The next time you're searching your list of matches, and you say to yourself.... I don't see any names I recognize, look at this chart....
1st cousins share a grandparent, (you have 4 of them on your tree they have 4 on their tree)
2nd cousins share a great-grand, (you have 8 of them on your tree they have 8 on their tree)
3rd cousins share a 2x great grand, (you have 16 of them on your tree they have 16 on their tree)
4th cousins share a 3x great grand (you have 32 of them on your tree they have 32 on their tree)
Now we have 32 3x great grands (with no tree collapse) That's 32 different surnames you could have in common with your DNA match. IF you have all 32 names of your 3rd great grands, and they have all 32 of their 3rd great grands.
Do you have all 32 of your 3x great grands names??
What about all their children's married names? do you have those names too?Now we all know most of our 3x great grands had 6-13 plus kids...and every female would have married adding another surname to look at on each of the 32 common names. So the list of surnames will grow by 1 for every female born to every generation.
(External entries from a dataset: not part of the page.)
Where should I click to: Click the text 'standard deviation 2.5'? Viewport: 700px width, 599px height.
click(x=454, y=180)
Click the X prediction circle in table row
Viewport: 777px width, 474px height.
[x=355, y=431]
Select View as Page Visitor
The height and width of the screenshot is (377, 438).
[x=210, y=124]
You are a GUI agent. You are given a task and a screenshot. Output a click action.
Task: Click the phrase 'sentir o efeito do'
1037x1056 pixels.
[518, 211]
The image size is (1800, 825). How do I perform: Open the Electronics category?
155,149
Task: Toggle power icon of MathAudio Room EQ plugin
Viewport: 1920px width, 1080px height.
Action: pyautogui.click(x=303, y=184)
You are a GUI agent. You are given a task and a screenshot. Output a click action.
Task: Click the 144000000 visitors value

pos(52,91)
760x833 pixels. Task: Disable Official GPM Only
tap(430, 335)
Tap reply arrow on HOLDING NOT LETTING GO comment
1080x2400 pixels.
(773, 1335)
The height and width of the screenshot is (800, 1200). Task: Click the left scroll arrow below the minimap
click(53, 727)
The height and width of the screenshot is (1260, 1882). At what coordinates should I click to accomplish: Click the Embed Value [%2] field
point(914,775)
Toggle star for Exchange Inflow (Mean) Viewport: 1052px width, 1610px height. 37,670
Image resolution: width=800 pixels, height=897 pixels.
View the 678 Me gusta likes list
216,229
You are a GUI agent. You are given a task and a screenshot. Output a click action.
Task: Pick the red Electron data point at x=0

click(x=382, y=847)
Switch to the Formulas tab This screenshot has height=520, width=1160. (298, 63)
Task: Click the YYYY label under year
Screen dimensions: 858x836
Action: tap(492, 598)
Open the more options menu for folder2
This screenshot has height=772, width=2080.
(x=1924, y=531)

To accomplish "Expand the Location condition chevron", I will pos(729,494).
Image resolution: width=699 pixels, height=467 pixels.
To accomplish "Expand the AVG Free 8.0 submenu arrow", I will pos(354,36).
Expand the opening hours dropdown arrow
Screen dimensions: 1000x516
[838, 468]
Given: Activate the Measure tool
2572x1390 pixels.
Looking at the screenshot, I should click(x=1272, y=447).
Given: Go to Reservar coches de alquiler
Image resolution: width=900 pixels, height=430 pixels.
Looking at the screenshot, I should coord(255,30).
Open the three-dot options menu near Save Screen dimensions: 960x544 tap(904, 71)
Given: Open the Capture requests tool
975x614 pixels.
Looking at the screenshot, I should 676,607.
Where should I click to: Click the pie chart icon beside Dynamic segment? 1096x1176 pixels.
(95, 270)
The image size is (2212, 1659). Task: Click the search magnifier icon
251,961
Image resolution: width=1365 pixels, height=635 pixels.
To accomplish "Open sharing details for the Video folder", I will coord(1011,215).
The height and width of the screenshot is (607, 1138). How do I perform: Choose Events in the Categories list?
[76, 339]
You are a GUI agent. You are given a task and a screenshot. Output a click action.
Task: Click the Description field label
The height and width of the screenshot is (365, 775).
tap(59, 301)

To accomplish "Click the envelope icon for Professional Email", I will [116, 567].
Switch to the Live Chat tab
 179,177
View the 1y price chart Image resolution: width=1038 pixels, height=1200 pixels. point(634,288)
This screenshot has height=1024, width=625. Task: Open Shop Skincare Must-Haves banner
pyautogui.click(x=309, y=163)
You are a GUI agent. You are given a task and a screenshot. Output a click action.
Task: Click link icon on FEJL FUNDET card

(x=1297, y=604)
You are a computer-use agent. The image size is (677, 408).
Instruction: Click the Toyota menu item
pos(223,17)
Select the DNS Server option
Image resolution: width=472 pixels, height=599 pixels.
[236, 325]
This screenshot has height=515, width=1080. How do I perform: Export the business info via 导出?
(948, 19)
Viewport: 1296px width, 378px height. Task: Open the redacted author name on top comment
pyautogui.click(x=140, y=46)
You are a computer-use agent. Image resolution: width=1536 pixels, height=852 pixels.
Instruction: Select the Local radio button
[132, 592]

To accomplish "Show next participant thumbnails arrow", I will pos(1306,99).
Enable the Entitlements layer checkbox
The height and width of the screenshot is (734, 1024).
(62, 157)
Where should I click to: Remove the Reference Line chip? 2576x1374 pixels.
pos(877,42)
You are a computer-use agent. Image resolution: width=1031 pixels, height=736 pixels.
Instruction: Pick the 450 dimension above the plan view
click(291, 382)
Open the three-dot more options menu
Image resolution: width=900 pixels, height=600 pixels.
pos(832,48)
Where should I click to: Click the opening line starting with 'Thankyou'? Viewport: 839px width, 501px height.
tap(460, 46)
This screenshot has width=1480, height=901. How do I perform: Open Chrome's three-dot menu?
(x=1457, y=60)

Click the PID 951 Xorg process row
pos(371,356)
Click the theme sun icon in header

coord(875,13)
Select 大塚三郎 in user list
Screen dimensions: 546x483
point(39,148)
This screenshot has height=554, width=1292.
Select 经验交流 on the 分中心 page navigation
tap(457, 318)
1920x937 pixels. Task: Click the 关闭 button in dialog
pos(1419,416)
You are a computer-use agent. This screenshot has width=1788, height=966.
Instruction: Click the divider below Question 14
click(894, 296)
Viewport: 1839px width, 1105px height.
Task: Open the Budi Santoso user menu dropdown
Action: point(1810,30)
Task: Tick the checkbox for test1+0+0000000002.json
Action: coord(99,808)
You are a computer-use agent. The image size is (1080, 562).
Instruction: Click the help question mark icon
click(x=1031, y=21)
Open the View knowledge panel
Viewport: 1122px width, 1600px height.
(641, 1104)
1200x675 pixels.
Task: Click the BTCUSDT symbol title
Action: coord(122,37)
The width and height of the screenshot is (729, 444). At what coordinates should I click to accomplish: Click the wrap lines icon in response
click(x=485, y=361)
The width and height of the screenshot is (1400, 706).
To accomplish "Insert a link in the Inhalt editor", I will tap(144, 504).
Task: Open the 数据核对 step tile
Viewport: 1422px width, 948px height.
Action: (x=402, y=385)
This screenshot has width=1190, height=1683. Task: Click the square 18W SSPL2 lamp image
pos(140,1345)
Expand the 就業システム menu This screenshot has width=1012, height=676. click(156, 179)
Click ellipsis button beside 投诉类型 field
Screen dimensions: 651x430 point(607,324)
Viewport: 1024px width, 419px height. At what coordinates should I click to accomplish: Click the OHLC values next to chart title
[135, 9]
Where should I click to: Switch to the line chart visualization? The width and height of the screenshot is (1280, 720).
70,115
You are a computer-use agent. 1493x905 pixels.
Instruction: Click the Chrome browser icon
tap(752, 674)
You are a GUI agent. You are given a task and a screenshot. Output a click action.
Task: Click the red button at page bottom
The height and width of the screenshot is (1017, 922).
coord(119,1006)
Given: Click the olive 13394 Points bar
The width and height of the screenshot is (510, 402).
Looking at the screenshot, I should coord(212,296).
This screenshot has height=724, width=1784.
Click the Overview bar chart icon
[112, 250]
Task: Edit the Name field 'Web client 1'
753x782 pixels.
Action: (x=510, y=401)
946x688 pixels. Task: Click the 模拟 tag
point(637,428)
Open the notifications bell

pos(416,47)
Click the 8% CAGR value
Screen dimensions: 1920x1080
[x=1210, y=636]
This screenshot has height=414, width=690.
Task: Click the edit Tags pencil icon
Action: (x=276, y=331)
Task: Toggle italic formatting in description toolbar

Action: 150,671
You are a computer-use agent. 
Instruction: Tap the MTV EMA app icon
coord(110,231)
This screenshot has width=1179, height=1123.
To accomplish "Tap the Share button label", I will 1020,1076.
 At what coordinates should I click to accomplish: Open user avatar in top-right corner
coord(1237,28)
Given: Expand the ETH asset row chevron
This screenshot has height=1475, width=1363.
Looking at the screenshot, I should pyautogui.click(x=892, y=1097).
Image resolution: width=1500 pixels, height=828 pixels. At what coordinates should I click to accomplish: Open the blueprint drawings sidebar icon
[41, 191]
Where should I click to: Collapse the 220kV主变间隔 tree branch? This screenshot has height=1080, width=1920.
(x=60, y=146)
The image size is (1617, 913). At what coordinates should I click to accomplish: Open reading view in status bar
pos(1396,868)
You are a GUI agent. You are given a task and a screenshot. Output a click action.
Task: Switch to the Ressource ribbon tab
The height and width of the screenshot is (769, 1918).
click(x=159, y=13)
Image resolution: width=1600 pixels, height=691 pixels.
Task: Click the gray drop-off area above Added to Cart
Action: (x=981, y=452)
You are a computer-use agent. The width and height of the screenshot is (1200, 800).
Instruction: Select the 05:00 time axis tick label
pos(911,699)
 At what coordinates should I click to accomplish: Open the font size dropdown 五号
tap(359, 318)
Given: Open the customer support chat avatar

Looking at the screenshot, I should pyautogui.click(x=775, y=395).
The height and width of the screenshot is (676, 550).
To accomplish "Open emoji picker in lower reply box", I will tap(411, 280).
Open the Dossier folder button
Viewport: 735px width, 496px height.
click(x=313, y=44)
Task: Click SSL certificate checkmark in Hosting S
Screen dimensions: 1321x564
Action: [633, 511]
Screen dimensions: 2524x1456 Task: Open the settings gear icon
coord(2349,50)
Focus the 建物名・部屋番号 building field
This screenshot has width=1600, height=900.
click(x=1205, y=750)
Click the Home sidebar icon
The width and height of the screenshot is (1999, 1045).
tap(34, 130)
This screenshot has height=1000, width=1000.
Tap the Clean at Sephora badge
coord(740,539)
Let's say our common ancestor (3x ggp) only had girls, 10 of them (that's 10 different surnames) ... and then those girls (2x ggp) had 10 girls,(10 more surnames) Then those girls (ggp) had 10 girls (10 more surnames) We now have 30 different surnames just to get to ONE of our 32 different 3x ggp.
So, If you only have your direct line researched and none of their siblings researched, you may not see a matching name.
I'm not saying do extensive research on every child of every grandparent (although it can help) but you should at least list the names of all the children in every marriage, and who they married, so when Mr John Jacob Jingleheimer Schmidt shows up as your 4th cousin, and you look at his tree and your tree, you can easily see that his name Schmidt was the married name of your 3rd great grandmother's oldest daughter's daughter, and you come from her youngest daughter's daughter.